The judge ruled in late 2011 that West Yorkshire Police had, indeed, infringed on and misused FTS’s database rights, and acted in breach of confidence. He was scathing about the police officer’s “unconvincing” evidence.
But that was not the end of the story. In the subsequent years, the police built up their in-house capabilities, arguably helped by the huge leg-up of Abs address “theft” from the Operation Praline affair. One by one, police forces hired members of FTS’s 100-strong force of engineers until it had little business left. “We were a zombie company,” says one ex-staffer.
Clark says: “We invested huge amounts developing this technology, and trained our staff to be the best in the business. Even after that, we were clearing £500,000 a year profit. Now the police have just taken it all from us.”
The treatment of FTS is scandal enough in itself but for Clark, the process leaves us all worse off.
First, police are spending more taxpayers’ money than they need to by taking digital forensic work in-house rather than using more efficient, better-resourced private companies. “When I hear the police complain about ‘cuts’, that just makes me laugh,” he says. Worse still, he adds, forces doing the work in-house are likely to cut corners.
He has good reason to worry. In 2010, FTS won ISO accreditation for the quality of its forensic research on BlackBerrys, iPhones and other brands. It came at no small investment. The trouble was, Clark claims, the police wouldn’t pay the extra the higher standard required.

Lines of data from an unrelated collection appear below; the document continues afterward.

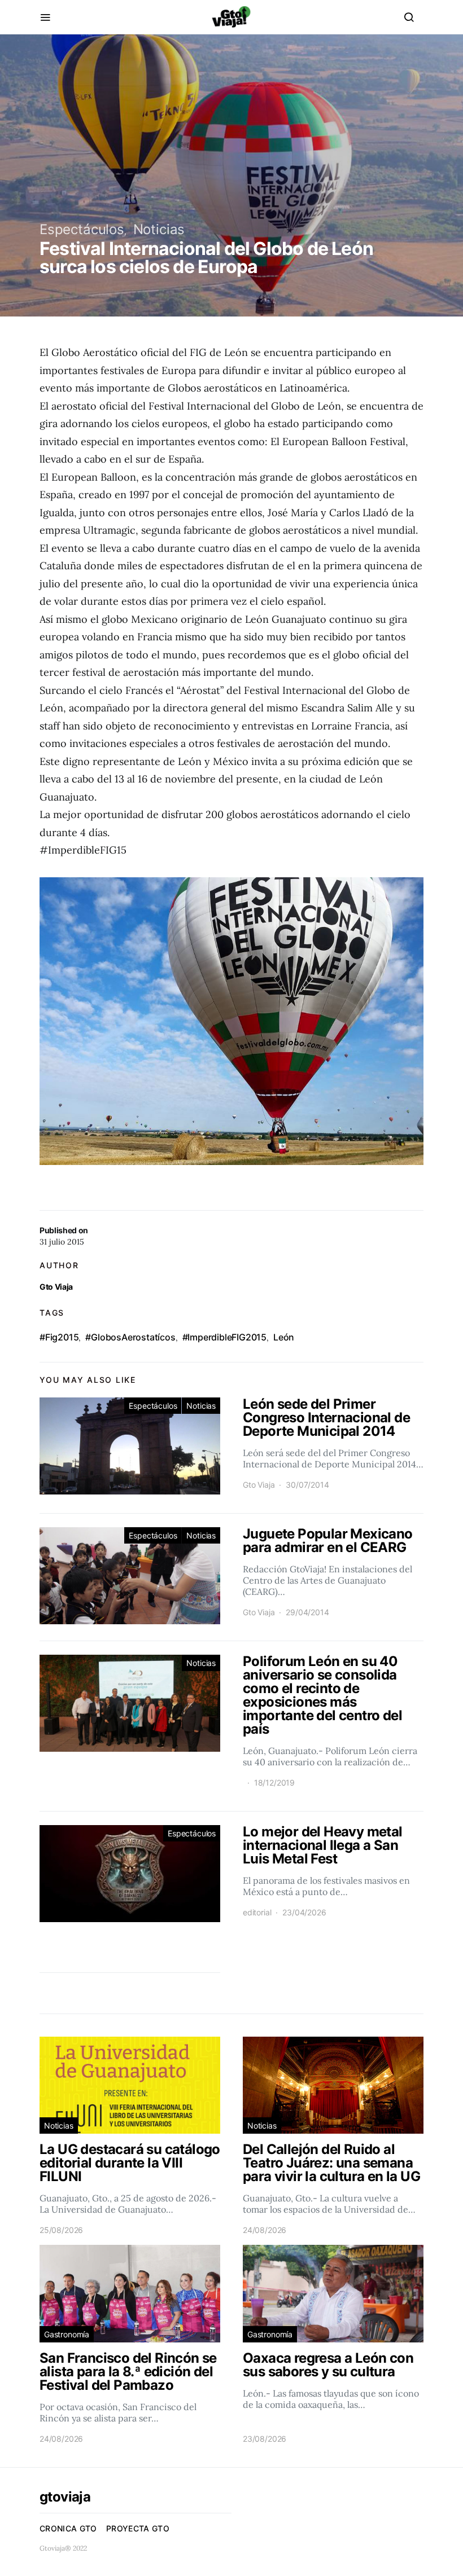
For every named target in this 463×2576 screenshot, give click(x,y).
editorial (257, 1912)
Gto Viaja (56, 1286)
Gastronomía (66, 2334)
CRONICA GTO (68, 2528)
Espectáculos (82, 229)
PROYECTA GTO (137, 2528)
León (283, 1337)
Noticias (159, 229)
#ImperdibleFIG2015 (224, 1337)
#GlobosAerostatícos (130, 1337)
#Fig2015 (59, 1337)
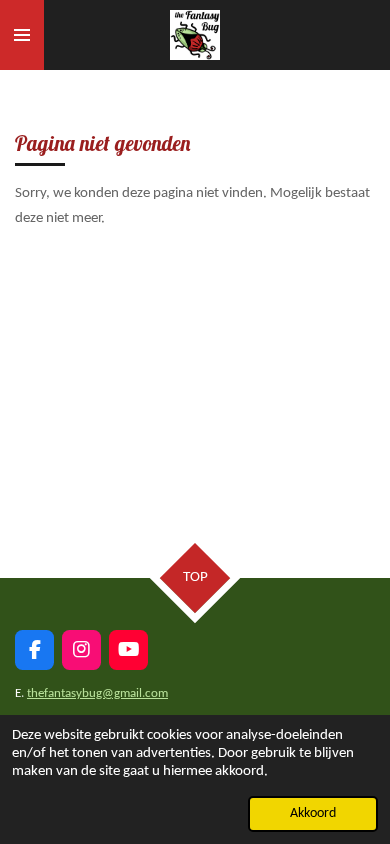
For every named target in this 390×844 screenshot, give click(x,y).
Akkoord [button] (313, 813)
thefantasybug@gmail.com (97, 693)
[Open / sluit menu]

Forgivable then, perhaps. But now the Forensic Science Regulator has decreed all police digital forensic work should achieve that level from next month. The watchdog says many won’t make the grade because forces continue seeking short cuts on price.
The Scottish Police Authority admits that bringing its in-house forensic laboratories up to accredited standard was hugely costly. In parliamentary testimony, it urged other forces to think twice before taking the work in-house. Does it matter if forensic services aren’t up to scratch? Of course, says Clark. With unreliable forensics, court cases collapse, juries are misled.
At the very least, prosecutors will be embarrassed: one of the debacles of the News International phone hacking trial was the way police mobile phone cell-site forensics were torn to shreds by the defence.
Clark’s view is obviously affected by his treatment by the West Yorkshire Police. It should be said that some former employees claim that FTS died because was just not big enough to make the R&D investment to keep up.
Other senior FTS staff say the dispute cost so much that the company had no choice but to rein in its R&D, allowing it to be left behind in the data race.
For its part, West Yorkshire Police says of the case: “Compensation and costs were assessed and paid at the time.”
Forensic researcher Alan Turnbull concludes: “Given that FTS was run by senior ex-police officers, the irony of its fate is palpable.”
Ironic, or tragic? One thing is certain — companies may want to think twice before sharing their secrets with our police and security services.